ACTIVITY:
Starting with the line that contains "This screenshot has height=1068, width=1424.", set down each line through the end of the entries below, exactly and with nothing added.
─── RECORDS ───
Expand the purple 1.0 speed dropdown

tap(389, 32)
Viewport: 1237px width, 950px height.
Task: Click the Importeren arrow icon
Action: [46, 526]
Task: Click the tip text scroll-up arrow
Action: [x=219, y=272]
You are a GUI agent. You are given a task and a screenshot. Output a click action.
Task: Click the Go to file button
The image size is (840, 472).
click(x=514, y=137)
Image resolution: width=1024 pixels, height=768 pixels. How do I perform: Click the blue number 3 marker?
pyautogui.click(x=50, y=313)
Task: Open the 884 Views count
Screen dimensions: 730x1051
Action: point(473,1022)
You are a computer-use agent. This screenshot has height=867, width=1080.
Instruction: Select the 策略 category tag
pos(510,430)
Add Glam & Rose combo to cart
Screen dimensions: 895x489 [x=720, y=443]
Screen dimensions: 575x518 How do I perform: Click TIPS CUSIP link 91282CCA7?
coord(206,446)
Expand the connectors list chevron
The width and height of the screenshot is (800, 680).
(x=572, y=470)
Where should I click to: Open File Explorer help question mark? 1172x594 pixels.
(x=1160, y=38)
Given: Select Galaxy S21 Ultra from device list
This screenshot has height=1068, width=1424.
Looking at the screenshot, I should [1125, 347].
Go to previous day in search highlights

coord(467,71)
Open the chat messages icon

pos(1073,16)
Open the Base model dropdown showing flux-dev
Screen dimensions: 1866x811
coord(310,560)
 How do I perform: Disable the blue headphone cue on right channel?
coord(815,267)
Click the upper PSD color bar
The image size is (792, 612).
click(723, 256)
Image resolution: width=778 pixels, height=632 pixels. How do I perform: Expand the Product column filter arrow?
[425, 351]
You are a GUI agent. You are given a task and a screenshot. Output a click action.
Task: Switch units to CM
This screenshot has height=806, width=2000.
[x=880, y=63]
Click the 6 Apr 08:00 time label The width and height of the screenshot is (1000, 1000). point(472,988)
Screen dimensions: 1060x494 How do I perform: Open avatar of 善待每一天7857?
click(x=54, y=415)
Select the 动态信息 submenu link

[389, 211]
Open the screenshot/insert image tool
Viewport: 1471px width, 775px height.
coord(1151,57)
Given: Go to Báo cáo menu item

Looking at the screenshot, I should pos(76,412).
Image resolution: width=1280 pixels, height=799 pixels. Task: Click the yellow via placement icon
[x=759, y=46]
───
WRITTEN ANSWER:
This screenshot has height=1068, width=1424.
Looking at the screenshot, I should [1125, 347].
Go to previous day in search highlights

coord(467,71)
Open the chat messages icon

pos(1073,16)
Open the Base model dropdown showing flux-dev
Screen dimensions: 1866x811
coord(310,560)
 How do I perform: Disable the blue headphone cue on right channel?
coord(815,267)
Click the upper PSD color bar
The image size is (792, 612).
click(723, 256)
Image resolution: width=778 pixels, height=632 pixels. How do I perform: Expand the Product column filter arrow?
[425, 351]
You are a GUI agent. You are given a task and a screenshot. Output a click action.
Task: Switch units to CM
This screenshot has height=806, width=2000.
[x=880, y=63]
Click the 6 Apr 08:00 time label The width and height of the screenshot is (1000, 1000). point(472,988)
Screen dimensions: 1060x494 How do I perform: Open avatar of 善待每一天7857?
click(x=54, y=415)
Select the 动态信息 submenu link

[389, 211]
Open the screenshot/insert image tool
Viewport: 1471px width, 775px height.
coord(1151,57)
Given: Go to Báo cáo menu item

Looking at the screenshot, I should pos(76,412).
Image resolution: width=1280 pixels, height=799 pixels. Task: Click the yellow via placement icon
[x=759, y=46]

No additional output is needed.